Holding my fire
The time to call for massive changes to the Cardinals' front office and roster is coming, but it’s not here just yet. So let’s talk about what is here.
The time to call for massive changes to the front office and roster is coming, but it’s not here just yet. So let’s talk about what is here.
Not just yet. Yes, it’s quite likely that the arc of 2024 season – when appraised in light of the fundamentally similar 2023 season – is going to lead this writer to demand upheavals up and down baseball operations and within the roster. However, we’re not there just yet. The margins are such that had the Cardinals been swept at home by the Brewers, I might be writing such fulminations right now. That’s not what happened, though, and as such I’m still writing and talking about this team as a fringe contender. The time for that other conversation will come soon enough, I suspect, but now is not that time.

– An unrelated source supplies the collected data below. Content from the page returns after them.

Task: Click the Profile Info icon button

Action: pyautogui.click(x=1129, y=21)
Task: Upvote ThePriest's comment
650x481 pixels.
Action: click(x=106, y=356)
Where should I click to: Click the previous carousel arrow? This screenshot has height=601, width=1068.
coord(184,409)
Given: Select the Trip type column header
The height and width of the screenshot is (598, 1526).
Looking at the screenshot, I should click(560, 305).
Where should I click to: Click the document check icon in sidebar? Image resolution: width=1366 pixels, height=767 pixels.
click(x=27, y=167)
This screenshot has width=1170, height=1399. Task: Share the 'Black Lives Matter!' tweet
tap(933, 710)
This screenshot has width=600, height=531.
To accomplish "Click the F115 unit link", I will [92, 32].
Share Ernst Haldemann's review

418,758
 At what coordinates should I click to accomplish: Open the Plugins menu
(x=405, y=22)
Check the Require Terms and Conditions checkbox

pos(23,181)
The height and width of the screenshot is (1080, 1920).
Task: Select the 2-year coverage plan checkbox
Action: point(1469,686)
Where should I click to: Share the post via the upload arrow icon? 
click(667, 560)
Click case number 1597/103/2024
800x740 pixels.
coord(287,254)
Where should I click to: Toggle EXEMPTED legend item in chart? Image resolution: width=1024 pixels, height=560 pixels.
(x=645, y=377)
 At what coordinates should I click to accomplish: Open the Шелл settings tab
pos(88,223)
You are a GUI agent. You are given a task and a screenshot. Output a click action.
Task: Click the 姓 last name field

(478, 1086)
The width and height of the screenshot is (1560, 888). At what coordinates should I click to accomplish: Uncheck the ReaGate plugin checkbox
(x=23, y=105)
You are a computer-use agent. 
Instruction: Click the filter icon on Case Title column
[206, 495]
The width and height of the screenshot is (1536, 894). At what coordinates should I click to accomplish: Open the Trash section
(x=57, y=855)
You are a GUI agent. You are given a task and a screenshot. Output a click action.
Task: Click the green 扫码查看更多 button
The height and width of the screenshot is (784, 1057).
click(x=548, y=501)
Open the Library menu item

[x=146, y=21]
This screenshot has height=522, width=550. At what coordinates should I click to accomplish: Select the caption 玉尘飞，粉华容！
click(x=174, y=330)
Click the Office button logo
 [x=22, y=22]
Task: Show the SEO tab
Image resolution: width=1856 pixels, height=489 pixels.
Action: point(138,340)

So speaking of the Cardinals’ gossamer-thin tethers to postseason contention, the present moment finds them 63-64 and five games behind the Braves for the third and final NL wild-card spot. They’re also behind the Mets and Giants in that particular queue. Average out the Cards’ postseason odds at FanGraphs, Baseball-Reference, and Baseball Prospectus, and you get a figure of 3.6%. If confronted with such chances leading up to the trade deadline, I likely would’ve advocated for a sell-off, but that limb has been trimmed from the decision tree. Right now, something a bit north of a 3 in 100 chance to make the playoffs is sufficient to keep me focused on the possibility, even this barely legible one.